I suspect there cannot be a single solution to all of the above.
Sounds like all containers already use netns.
By itself netns has non-trivial overhead. Hannes is working
on something new that should solve veth/netns performance issues.
Netns makes above problem to be solvable at L2 level.
Sometimes it doesn't fit. The solution without netns are being
developed.
The upcoming cgroup+bpf will allow ingress/egress socket
filtering without netns. All processes of a container will be
under a cgroup and bpf program will enforce operation for all
sockets of all processes.
Sounds like what you're saying is that checmate lsm can
solve all of the above? I think theoretically it can, but bpf
programs will become very complex.
imo cgroup+bpf approach is easier to manage and operate.
cgroup+bpf won't work for load balancing and nat, but they're
solvable at tc+bpf layer like cilium does.

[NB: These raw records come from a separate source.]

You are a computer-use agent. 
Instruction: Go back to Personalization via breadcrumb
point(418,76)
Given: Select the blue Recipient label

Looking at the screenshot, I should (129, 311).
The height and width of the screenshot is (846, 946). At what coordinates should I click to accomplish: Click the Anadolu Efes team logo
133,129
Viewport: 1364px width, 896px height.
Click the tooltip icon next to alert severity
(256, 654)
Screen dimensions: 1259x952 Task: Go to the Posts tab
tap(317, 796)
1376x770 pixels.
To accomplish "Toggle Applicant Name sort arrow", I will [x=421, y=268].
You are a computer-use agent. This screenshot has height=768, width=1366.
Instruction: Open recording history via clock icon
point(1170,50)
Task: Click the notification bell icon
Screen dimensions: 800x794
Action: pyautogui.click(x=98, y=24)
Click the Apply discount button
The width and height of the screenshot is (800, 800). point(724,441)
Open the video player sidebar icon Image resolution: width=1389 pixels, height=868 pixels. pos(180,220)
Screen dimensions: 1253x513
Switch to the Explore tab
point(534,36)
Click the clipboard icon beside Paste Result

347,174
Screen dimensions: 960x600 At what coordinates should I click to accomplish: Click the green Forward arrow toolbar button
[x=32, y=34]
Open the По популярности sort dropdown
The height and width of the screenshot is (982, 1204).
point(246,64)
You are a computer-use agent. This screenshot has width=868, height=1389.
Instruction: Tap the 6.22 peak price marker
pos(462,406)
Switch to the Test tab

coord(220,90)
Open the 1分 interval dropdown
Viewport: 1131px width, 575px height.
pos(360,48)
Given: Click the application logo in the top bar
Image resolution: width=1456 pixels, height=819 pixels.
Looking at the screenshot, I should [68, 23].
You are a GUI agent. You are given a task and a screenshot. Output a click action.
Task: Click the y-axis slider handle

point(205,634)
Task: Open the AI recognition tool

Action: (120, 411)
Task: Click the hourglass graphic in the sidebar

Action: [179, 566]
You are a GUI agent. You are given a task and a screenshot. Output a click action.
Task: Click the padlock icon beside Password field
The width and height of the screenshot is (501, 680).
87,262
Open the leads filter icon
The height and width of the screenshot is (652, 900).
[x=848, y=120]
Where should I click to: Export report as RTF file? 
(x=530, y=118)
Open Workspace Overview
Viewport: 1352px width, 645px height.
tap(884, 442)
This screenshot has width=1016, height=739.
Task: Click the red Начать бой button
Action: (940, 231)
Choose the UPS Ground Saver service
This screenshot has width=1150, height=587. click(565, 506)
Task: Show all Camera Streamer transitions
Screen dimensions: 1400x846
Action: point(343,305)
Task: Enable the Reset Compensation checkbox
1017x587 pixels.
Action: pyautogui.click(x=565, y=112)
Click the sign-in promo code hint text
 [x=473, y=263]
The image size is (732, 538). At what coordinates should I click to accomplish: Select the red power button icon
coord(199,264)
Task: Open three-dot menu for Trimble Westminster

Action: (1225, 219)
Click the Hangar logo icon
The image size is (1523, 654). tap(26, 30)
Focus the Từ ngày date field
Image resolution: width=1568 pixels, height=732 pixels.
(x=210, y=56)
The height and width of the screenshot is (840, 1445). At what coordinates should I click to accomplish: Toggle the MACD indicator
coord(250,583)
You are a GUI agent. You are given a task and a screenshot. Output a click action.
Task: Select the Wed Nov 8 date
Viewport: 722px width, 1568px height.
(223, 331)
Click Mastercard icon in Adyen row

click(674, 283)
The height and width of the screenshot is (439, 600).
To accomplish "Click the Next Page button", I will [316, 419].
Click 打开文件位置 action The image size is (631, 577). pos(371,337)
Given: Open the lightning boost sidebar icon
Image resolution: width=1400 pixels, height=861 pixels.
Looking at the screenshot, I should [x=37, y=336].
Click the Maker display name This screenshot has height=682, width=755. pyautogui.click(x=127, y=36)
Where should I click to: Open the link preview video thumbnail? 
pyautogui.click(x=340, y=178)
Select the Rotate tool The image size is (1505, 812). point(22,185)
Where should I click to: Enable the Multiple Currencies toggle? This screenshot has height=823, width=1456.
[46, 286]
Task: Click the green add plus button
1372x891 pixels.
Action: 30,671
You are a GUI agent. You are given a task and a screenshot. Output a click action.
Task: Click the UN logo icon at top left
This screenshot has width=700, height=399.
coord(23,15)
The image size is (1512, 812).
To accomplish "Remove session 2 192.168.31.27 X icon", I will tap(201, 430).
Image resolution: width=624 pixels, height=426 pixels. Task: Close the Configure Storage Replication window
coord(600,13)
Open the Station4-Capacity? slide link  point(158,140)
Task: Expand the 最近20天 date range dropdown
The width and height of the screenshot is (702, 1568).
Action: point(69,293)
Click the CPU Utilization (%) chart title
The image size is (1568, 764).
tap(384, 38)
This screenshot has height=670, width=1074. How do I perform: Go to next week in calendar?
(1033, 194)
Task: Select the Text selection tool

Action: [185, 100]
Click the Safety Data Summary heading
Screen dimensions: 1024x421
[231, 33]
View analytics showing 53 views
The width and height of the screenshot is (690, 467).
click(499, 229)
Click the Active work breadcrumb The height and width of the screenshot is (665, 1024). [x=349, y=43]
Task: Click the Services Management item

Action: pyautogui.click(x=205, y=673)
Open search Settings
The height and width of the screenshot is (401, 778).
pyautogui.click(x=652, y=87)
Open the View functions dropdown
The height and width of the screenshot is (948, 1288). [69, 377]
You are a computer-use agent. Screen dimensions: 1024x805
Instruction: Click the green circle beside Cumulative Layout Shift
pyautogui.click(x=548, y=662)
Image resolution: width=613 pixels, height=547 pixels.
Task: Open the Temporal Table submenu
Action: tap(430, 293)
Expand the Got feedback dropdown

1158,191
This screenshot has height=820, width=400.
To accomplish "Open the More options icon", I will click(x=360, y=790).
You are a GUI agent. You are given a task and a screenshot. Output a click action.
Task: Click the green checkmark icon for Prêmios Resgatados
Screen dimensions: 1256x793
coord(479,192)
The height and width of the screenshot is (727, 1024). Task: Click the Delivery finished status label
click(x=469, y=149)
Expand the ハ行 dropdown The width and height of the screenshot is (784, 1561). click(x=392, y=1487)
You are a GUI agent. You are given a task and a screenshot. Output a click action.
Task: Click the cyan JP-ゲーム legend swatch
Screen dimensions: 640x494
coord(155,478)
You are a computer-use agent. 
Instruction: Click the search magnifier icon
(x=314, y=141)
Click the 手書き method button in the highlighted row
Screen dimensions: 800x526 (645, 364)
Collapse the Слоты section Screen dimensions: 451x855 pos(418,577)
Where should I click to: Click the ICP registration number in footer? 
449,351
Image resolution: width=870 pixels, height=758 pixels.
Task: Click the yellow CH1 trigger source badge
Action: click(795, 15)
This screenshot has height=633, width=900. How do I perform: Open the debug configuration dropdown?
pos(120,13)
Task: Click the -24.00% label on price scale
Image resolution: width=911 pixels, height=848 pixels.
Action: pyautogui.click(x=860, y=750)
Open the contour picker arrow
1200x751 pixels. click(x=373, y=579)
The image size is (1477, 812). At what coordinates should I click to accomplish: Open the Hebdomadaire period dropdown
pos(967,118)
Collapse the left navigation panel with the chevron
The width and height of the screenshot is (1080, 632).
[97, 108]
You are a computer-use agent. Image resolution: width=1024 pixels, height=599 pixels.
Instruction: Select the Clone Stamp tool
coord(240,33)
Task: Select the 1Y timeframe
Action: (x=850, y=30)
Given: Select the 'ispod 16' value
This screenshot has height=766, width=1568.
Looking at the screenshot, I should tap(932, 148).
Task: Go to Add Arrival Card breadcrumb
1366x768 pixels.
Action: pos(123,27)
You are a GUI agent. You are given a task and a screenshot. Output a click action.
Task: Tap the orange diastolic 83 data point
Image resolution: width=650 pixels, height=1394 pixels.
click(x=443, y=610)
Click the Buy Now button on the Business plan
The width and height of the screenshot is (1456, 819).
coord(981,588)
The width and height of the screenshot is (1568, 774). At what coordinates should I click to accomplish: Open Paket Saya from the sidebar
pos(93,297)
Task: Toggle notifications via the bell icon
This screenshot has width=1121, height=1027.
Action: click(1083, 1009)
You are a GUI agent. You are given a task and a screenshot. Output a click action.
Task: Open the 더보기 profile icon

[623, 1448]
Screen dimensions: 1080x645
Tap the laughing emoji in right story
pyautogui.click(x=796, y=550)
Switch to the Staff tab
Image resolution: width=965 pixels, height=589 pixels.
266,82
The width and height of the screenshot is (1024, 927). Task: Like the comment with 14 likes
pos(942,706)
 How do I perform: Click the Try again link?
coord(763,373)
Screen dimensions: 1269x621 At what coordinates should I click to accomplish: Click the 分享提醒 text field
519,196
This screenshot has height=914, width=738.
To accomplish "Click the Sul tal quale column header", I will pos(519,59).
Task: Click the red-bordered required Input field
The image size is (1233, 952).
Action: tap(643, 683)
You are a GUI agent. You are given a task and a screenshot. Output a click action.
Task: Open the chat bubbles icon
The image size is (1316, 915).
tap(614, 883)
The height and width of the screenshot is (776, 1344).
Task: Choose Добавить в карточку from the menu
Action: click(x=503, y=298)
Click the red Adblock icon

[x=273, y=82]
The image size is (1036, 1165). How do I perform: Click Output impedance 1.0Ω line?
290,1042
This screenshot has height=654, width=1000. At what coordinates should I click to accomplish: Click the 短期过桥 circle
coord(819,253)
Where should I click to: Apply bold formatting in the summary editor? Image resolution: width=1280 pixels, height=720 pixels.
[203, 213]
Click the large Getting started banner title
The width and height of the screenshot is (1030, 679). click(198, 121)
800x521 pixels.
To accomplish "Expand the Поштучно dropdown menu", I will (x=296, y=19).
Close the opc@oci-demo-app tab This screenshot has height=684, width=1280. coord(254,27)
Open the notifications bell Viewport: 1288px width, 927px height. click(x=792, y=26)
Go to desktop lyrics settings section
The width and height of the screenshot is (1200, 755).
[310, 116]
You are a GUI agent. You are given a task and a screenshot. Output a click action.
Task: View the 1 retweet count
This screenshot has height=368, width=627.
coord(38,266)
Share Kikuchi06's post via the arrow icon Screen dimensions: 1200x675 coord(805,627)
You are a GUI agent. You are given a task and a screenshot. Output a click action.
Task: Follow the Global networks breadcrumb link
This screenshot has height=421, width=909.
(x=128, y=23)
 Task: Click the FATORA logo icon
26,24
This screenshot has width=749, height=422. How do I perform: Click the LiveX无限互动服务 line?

I'm not familiar with Cilium?

I'm implementing some of the programs that have the aforementioned
behaviour, and some of them (limiting usage of ephemeral ports) gets
complicated, but it's still in the realm of possibility. I plan to
share:
-Rx / Tx statistics per container
-Limiting usage of ephemeral ports
-Rewriting bind port
-Limiting filesystem access

Do you have any advice on the API?

For networking bits Daniel Mack is working on cgroup+bpf patches
that will allow 1 and 2.
Rewriting bind port would need write access which is a possible
extension.
fs is tricky. Probably should be cgroup based as well,
but that will be different cgroup controller. The one Daniel does
is network only, since the hook point is similar to sk_filter().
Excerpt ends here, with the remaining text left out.